From: Stefano Brivio <sbrivio@redhat.com>
To: David Gibson <david@gibson.dropbear.id.au>
Cc: passt-dev@passt.top
Subject: Re: [PATCH 2/3] tcp, tcp_splice: Fix port remapping for inbound, spliced connections
Date: Tue, 11 Oct 2022 09:42:57 +0200 [thread overview]
Message-ID: <20221011094257.4df99a36@elisabeth> (raw)

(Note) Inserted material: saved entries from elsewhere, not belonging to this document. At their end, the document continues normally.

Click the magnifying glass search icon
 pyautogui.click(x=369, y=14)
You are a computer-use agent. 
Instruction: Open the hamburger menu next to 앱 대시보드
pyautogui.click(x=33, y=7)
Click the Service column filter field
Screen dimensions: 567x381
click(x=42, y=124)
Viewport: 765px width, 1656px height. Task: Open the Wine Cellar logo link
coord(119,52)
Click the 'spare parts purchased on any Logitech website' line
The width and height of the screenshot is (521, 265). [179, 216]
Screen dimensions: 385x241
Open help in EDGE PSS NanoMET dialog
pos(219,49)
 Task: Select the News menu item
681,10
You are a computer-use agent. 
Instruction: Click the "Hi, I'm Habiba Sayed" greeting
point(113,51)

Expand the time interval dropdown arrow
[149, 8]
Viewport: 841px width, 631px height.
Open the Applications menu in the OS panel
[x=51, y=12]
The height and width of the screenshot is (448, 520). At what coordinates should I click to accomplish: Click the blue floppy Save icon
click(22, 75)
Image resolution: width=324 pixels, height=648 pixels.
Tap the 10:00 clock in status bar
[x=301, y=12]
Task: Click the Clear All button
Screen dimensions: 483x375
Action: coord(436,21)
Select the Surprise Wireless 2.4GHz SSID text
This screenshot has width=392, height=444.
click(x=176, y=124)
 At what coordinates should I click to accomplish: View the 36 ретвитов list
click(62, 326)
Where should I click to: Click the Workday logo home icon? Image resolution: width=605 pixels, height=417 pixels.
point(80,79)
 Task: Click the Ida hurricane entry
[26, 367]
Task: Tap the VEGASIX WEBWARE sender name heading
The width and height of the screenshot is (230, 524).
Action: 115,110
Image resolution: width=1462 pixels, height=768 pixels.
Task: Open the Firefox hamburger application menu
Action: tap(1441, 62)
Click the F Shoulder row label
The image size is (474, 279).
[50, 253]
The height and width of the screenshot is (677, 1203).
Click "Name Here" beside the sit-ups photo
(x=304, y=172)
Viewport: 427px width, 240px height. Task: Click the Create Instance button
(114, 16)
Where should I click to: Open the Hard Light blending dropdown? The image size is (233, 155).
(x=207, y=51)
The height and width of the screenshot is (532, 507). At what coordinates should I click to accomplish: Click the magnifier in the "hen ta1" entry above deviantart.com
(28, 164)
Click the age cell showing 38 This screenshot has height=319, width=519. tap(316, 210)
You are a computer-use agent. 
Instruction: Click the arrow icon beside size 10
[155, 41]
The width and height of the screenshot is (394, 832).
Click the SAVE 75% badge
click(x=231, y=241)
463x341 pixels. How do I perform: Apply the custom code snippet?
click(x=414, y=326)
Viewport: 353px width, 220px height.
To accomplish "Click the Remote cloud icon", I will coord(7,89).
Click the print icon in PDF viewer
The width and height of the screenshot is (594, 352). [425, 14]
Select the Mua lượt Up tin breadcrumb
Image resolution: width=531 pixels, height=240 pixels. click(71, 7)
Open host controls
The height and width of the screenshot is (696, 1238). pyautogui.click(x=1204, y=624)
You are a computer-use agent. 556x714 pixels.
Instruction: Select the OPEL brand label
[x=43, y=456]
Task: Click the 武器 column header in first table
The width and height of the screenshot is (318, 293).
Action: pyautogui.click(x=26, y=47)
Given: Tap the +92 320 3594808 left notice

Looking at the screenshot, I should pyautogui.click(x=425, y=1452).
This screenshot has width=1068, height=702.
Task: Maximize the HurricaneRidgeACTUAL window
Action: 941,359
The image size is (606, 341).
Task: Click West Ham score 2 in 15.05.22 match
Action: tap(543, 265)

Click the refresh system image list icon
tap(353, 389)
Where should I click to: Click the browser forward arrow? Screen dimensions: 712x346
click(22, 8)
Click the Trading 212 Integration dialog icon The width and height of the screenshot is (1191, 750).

In-Reply-To: <Y0TEtWy9mEMC0kG+@yekko>
On Tue, 11 Oct 2022 12:19:49 +1100
David Gibson <david@gibson.dropbear.id.au> wrote:
> On Tue, Oct 11, 2022 at 01:33:49AM +0200, Stefano Brivio wrote:
> > It's indeed convenient to use the final destination port in the epoll
> > reference data, so that we don't have to check the configured port
> > deltas before establishing connections. However, this doesn't work if
> > we need to access the original port information to know what to do
> > once we receive a connection.
> >
> > The existing implementation resulted in inbound, spliced connections
> > with a remapped destination port (and only those) to be attempted on
> > the outbound side, as we would check the wrong position in port
> > bitmaps to establish whether to use inbound or outbound sockets.
> >
> > For listening spliced sockets, set the port index in the epoll
> > reference to the original port. Once we get a connection, use the
> > port delta arrays to find the final destination port, and the
> > original destination port to decide what socket pool we should use.
> >
> > This avoids the need for a reverse mapping table as implemented for
> > UDP.
> >
> > Fixes: 33482d5bf293 ("passt: Add PASTA mode, major rework")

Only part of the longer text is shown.